» **ARBEITSAUFTRÄGE**:
a - Geben Sie aus der Kritik zu Jelineks Münchner Stück wörtlich den Abschnitt aus, der mit den Worten beginnt, die „Bei den Münchner“ enthalten, und mit „Funken schlagen kann.“ schließt.
b - Welches Auftragswerk Jelineks wurde laut der Kritik zu ihrem Münchner Stück 2011 in Mühlheim zum „Stück des Jahres“ gekürt?
c - Führen Sie die Kritik zu Jelineks Münchner Stück nach ihrem letzten Satz weiter.

» **VORLIEGENDER TEXT**:
-------------------------
Langatmiges Geburtstagsgeschenk
Wie erwartet: 130 Seiten Text ohne Absätze - selten Punkte - hat Elfriede Jelinek als Auftragswerk und gleichzeitig Geburtstagsgeschenk zum 100. Bestehen der Münchner Kammerspiele abgeliefert, ein Lokalstück zu München, genauer zur Maximilianstraße, in deren Straßenfront auch der Eingang zu den Münchner Kammerspielen integriert ist: "Die Straße. Die Stadt. Der Überfall."
"Überfall" das meint Ermordung und Begräbnis des Stadt-Originals Rudolph Moshammer, der in der Maximilianstraße eine Boutique besaß, ein "Gott" dieser Straße.
Bei den Münchner Kammerspielen sind die 130 Seiten Text auch in allerbesten Händen. Kein deutsches Theater hat sich so nachhaltig um die Nobelpreisträgerin Jelinek bemüht: Die wirkungsvolle Jelinek-Aufführung "Rechnitz (Der Würgeengel)" stammt von den Münchner Kammerspielen und ein Auftragswerk an sie, "Winterreise" - auch damals inszeniert von Intendant Johan Simons - ist in Mühlheim 2011 zum "Stück des Jahres" gekürt worden. Die Münchner Schauspieler verstehen eindrucksvoll und inzwischen routiniert vorzuführen, wie man aus Jelineks Endlostext mit seinen Assoziations- und Metaphernschleifen komödiantische Funken schlagen kann.
-------------------------
» **GESPEICHERTE DATEN**:

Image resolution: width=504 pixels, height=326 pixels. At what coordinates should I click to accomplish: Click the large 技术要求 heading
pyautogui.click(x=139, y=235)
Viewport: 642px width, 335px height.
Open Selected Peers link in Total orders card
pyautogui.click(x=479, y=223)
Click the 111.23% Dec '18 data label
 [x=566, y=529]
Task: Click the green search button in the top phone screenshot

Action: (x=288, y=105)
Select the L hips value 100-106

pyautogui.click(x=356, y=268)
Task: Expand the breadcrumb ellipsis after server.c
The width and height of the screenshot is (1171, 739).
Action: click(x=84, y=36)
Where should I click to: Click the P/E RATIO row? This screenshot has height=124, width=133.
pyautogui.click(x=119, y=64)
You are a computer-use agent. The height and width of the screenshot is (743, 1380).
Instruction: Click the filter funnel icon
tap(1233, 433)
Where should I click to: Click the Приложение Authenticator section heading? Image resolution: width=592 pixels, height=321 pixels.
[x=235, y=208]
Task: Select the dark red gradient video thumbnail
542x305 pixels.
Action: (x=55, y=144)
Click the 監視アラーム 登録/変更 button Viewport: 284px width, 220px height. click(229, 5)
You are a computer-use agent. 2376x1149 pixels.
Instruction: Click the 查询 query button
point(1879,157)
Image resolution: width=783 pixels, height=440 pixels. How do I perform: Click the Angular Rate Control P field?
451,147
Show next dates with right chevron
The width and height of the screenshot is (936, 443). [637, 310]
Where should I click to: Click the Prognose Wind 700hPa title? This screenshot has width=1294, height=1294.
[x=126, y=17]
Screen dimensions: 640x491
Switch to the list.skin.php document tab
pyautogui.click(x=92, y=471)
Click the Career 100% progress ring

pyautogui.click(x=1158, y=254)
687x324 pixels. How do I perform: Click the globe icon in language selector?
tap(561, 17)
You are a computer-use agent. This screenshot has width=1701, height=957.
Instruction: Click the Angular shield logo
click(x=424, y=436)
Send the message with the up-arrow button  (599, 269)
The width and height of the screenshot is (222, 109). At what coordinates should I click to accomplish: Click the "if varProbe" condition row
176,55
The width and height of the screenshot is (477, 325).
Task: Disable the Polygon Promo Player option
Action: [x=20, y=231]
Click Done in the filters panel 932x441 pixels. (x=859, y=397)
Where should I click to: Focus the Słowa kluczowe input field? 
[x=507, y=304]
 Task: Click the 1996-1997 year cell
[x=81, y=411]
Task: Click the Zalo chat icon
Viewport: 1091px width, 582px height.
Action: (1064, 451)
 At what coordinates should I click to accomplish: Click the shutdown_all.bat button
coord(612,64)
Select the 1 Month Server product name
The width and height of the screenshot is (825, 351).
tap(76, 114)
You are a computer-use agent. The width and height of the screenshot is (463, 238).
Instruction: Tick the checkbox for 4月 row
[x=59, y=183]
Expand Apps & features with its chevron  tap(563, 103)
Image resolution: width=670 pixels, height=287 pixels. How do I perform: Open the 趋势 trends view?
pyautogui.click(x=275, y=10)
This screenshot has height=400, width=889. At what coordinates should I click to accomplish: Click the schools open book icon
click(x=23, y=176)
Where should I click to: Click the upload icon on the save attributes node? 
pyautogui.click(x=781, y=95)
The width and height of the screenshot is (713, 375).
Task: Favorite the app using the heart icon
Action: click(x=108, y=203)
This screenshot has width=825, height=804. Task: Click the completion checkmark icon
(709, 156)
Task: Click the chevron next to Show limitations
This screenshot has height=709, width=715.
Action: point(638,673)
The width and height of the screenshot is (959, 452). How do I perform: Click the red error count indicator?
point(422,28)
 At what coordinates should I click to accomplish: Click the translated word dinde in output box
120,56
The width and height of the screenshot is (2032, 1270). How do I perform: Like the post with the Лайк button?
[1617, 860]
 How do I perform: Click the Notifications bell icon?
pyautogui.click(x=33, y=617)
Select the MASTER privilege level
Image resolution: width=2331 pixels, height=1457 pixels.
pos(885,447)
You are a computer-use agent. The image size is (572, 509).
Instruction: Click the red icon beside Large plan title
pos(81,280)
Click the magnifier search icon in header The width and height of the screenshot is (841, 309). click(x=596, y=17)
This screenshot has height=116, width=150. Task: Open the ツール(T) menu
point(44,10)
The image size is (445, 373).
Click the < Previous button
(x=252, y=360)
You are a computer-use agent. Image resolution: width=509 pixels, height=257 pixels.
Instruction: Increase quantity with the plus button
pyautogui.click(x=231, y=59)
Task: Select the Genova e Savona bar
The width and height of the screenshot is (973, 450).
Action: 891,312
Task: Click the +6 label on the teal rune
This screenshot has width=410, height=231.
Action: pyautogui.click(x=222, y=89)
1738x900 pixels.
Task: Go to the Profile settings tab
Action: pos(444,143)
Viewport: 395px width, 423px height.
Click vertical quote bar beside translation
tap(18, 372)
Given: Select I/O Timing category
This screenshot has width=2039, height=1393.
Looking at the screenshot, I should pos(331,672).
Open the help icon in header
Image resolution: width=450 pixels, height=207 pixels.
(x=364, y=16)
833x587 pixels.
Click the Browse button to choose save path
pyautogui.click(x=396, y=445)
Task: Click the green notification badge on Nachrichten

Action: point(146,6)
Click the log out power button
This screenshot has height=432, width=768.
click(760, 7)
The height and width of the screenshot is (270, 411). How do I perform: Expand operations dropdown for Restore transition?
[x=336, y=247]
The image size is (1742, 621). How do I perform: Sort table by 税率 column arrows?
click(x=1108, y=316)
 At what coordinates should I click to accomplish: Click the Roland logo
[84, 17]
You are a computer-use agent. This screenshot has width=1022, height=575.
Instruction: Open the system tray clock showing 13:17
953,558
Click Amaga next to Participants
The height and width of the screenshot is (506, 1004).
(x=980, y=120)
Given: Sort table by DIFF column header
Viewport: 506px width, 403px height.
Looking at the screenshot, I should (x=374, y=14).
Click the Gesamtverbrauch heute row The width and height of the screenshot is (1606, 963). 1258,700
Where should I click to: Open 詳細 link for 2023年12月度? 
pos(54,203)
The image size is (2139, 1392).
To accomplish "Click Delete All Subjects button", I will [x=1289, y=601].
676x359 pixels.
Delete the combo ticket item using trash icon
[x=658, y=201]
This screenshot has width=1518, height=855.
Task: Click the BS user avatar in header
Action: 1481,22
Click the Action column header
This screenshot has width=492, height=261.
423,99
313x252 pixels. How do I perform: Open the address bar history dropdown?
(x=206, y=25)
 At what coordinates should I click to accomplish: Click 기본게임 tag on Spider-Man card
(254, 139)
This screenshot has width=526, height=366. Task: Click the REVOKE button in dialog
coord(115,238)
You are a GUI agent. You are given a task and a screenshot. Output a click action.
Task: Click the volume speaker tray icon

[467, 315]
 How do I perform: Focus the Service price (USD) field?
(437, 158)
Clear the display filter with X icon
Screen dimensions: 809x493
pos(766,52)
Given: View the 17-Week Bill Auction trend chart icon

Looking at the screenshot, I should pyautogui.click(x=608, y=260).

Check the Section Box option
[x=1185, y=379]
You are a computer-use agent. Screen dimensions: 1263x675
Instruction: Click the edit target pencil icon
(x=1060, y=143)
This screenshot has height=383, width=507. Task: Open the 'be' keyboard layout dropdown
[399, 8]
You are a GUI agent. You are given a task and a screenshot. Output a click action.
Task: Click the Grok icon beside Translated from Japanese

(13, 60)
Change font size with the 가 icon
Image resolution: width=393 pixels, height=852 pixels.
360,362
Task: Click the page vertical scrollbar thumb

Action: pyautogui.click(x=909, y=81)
-------------------------
» **LÖSUNGEN**:
a -
Bei den Münchner Kammerspielen sind die 130 Seiten Text auch in allerbesten Händen. Kein deutsches Theater hat sich so nachhaltig um die Nobelpreisträgerin Jelinek bemüht: Die wirkungsvolle Jelinek-Aufführung "Rechnitz (Der Würgeengel)" stammt von den Münchner Kammerspielen und ein Auftragswerk an sie, "Winterreise" - auch damals inszeniert von Intendant Johan Simons - ist in Mühlheim 2011 zum "Stück des Jahres" gekürt worden. Die Münchner Schauspieler verstehen eindrucksvoll und inzwischen routiniert vorzuführen, wie man aus Jelineks Endlostext mit seinen Assoziations- und Metaphernschleifen komödiantische Funken schlagen kann.

b - „Winterreise“

c -
Aus dem legendären "Rechnitz"-Quartett sind Hans Kremer und Steven Scharf dabei, dazu Stephan Bissmeier und als jugendliches Doppel Marc Benjamin und Maximilian Simonischek - alle zunächst in verwegenen Frauenkostümen (Kostüme: Teresa Vergo). Unterwäsche, Pelzjacke, Glitzerkleid: "Doppelwesen", wie es Jelinek vorschlägt, alle "ein Mann, an den eine Frau angenäht ist" und die den ohne Figurenzuweisung ausgestatteten Text instrumentieren, in welchem "DIE Straße" oder "DIE Stadt" (als Mensch? als Gottheit? Als Theaterfigur also) das Wort ergreifen.
Zwei lange komödiantische Einzelnummern bestimmen die beiden Teile dieser Kammermusik, zunächst großartig: Sandra Hüller, die einzige Frau im Ensemble - an der Schwelle zum Kauf oder Nichtkauf eines Rockes. Mode als Identitätsfrage, als "Außer-sich-Sein" als "Anders-Sein". Eine simple Kritik an der Schicki-Micki-Gesellschaft bietet Jelinek nämlich gerade nicht, sondern die Vorlage für ein theatralische Performance mit sich immer weiterbohrenden Identitätsfragen. Im zweiten Teil ist es Benny Claessens, der als bereits ermordeter Rudolph Mohshammer immer und immer wieder weinerlich in "seine" Straße kommt.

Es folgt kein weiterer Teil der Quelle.